- **Problem to work on**: Lines in which "agent" appears should be pulled from the data below.

- **Dataset extract**:
========

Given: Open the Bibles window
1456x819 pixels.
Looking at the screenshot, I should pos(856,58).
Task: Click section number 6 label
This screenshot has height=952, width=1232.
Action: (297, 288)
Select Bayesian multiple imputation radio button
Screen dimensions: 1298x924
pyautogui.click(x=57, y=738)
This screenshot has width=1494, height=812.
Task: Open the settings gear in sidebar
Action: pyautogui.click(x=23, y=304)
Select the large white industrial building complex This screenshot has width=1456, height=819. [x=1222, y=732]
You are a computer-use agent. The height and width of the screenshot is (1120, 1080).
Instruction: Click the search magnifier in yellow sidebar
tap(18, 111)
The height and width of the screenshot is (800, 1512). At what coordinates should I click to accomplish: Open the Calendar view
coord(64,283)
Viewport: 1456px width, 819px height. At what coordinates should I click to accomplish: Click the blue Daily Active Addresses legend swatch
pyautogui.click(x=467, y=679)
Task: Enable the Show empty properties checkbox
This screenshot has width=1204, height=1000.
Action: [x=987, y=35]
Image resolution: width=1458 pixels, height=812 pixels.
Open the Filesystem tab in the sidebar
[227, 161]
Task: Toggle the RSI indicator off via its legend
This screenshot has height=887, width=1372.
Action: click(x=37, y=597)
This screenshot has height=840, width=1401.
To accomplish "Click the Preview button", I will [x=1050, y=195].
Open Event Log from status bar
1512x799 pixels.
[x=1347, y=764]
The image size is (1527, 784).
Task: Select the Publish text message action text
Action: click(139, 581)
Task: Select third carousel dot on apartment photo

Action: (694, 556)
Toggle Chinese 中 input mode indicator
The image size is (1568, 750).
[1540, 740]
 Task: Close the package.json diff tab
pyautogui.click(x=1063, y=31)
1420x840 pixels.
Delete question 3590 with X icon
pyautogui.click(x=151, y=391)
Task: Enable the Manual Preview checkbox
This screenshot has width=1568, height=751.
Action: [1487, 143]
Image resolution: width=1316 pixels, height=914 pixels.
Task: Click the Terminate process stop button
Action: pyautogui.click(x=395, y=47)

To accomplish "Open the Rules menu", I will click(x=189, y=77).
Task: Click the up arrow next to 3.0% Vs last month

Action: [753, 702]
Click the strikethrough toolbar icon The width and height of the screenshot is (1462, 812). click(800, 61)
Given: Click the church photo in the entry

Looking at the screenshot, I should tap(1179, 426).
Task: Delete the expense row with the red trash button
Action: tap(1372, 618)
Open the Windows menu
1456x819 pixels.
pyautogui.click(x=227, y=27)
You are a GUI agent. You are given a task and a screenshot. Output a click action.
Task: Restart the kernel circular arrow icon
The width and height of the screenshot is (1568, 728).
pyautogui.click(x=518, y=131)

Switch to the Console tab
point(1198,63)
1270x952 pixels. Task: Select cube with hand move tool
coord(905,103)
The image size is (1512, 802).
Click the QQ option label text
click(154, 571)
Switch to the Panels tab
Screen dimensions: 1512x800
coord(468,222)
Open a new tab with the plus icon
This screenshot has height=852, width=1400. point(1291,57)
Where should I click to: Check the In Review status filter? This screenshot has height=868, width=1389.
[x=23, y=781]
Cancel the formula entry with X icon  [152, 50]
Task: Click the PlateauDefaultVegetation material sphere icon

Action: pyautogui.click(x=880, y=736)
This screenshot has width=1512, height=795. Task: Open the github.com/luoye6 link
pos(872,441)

========

- **Reply to the task**:
You are a computer-use agent. The height and width of the screenshot is (1120, 1080).
You are a GUI agent. You are given a task and a screenshot. Output a click action.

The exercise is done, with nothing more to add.